Thanksgiving Dinner Calories Breakdown Totals 2,500 Calories; Find Out How To Eat Healthy During The Holidays
Thanksgiving dinner calories breakdown can be as much as 2,500 calories per meal, contributing to persistent weight gain during the holidays. Find out how to eat healthy through a seemingly Thanksgiving food smorgasbord.
Thanksgiving is one of the most festive American traditions not only because it brings the family together, but also because of the variety of food served and made from age-old family recipes. It is not surprising that many dieters often experience a relapse during this period because of the inability to stop over-eating.
Here is a Thanksgiving dinner calories breakdown to give you an idea of what you are eating as listed in IFL Science.
- Turkey meat: dark meat has 160 calories for every 3 oz. while white meat only has 115 calories for every 3 oz. consumed;
- Sausage stuffing has 405 calories for every one cup;
- Mashed potatoes with 214 calories for every cup and gravy at 30 calories for every ¼ cup totaling to 244 calories for the combo;
- Brussels sprouts with 56 calories for every one cup;
- Sweet potatoes casserole has 285 calories for every ¾ cup while the green bean casserole has only 161 calories for every ¾ cup;
- Cranberry sauce with 110 calories for every ¼ cup;
- Roll and butter has 140 calories for every 1 roll;
- Pecan pie and whipped cream with 603 calories for every slice; and the
- Pumpkin pie with only 140 calories for every slice.
Lisa Sasson, a nutritionist from the New York University offers healthy eating tips to help dieters get through a Thanksgiving dinner without feeling left out or guilty as reported by The Business Insider.

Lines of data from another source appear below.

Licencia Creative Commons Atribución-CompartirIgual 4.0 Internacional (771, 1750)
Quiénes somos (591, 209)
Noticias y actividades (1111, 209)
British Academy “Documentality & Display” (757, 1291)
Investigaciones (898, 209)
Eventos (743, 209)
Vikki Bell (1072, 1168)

Sasson starts with this very important advice, which is to eat a filling snack before sitting down for the Thanksgiving meal. The snack could be a choice among nuts, yogurt, cheese, salad with avocado, or even eggs and toast. In doing so, a dieter will not be ravenous and lose the willpower to curb overeating.
A good way to avoid crashing a diet is to opt for veggies, making a Thanksgiving dinner plate colorful with an array of vegetables. Keep starchy veggies at a minimum with a serving similar to once scoop of ice cream.
It is also wise to avoid heavy recipes or make it lighter by stuffing the turkey with more vegetables instead of sausage stuffing. Avoid sugary beverages or limit intake to only one glass of cider.
For dessert, choose the healthier pumpkin pie, but leave the crust. By choosing to eat healthy, the Thanksgiving dinner calories breakdown is kept at a minimum.